▸ **Input data**:

==*==

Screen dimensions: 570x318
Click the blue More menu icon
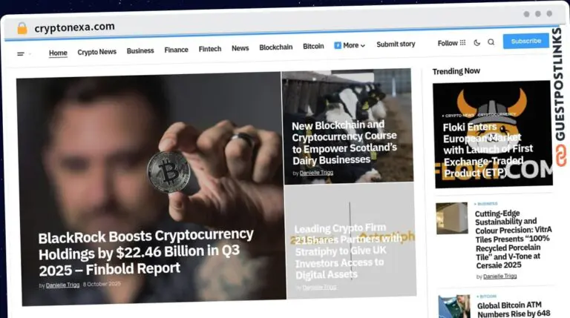point(338,45)
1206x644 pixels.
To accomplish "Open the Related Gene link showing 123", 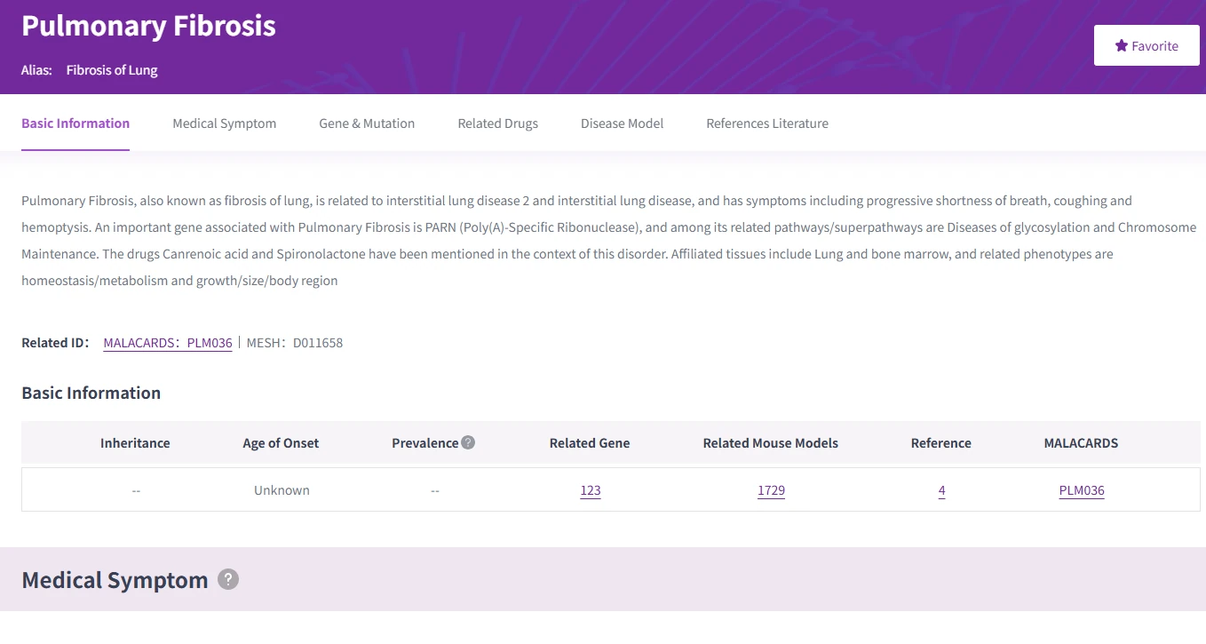I will (590, 489).
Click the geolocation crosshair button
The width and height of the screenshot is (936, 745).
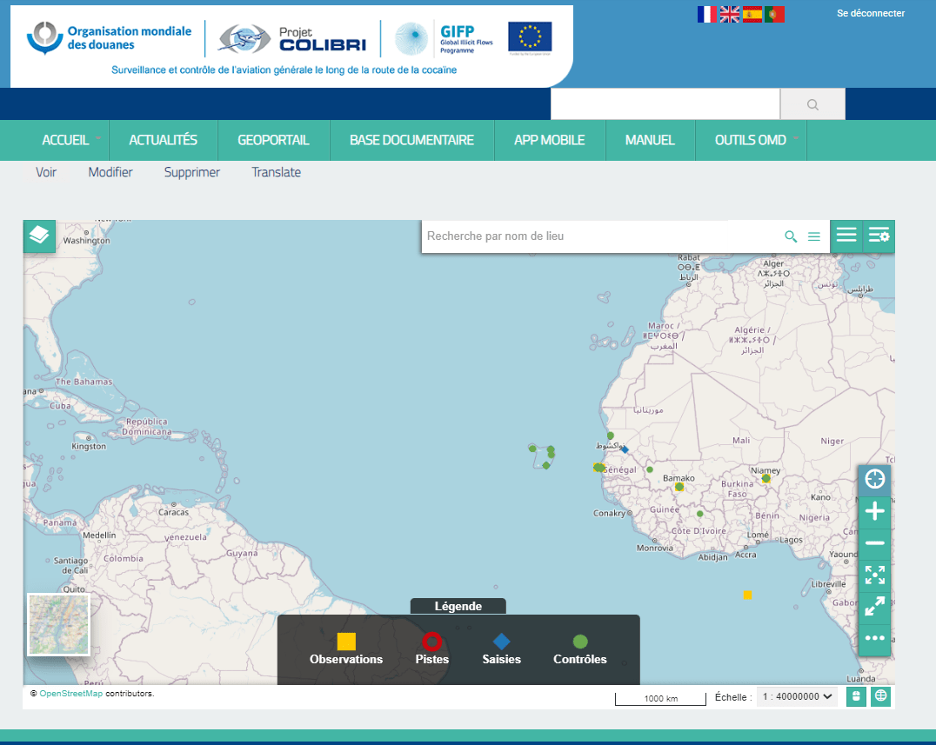pos(874,479)
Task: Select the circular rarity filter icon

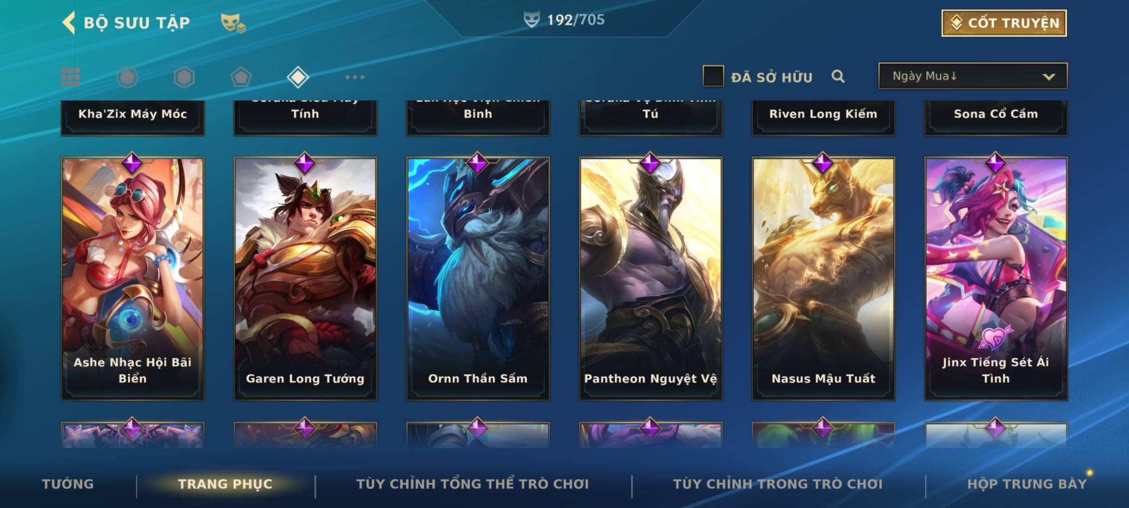Action: coord(127,77)
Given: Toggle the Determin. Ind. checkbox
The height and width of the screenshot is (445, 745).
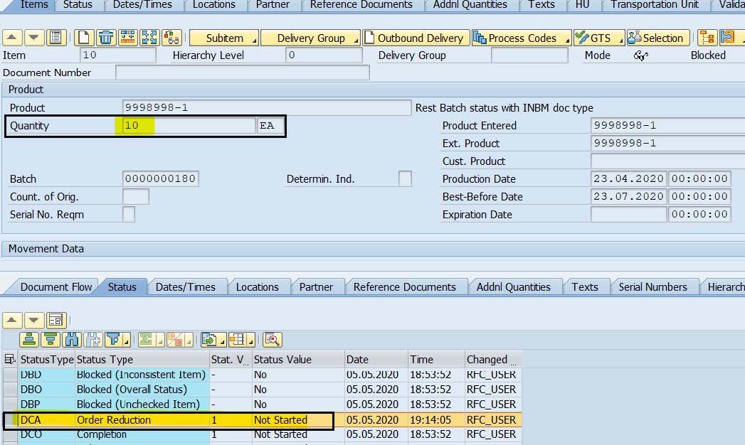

==*==

The lines from the one that contains "Task: Select the circular rarity filter icon" through the end of the data, repeated exactly and with no pictures, make up the whole answer.

▸ **Expected answer**:
Task: Select the circular rarity filter icon

Action: coord(127,77)
Given: Toggle the Determin. Ind. checkbox
The height and width of the screenshot is (445, 745).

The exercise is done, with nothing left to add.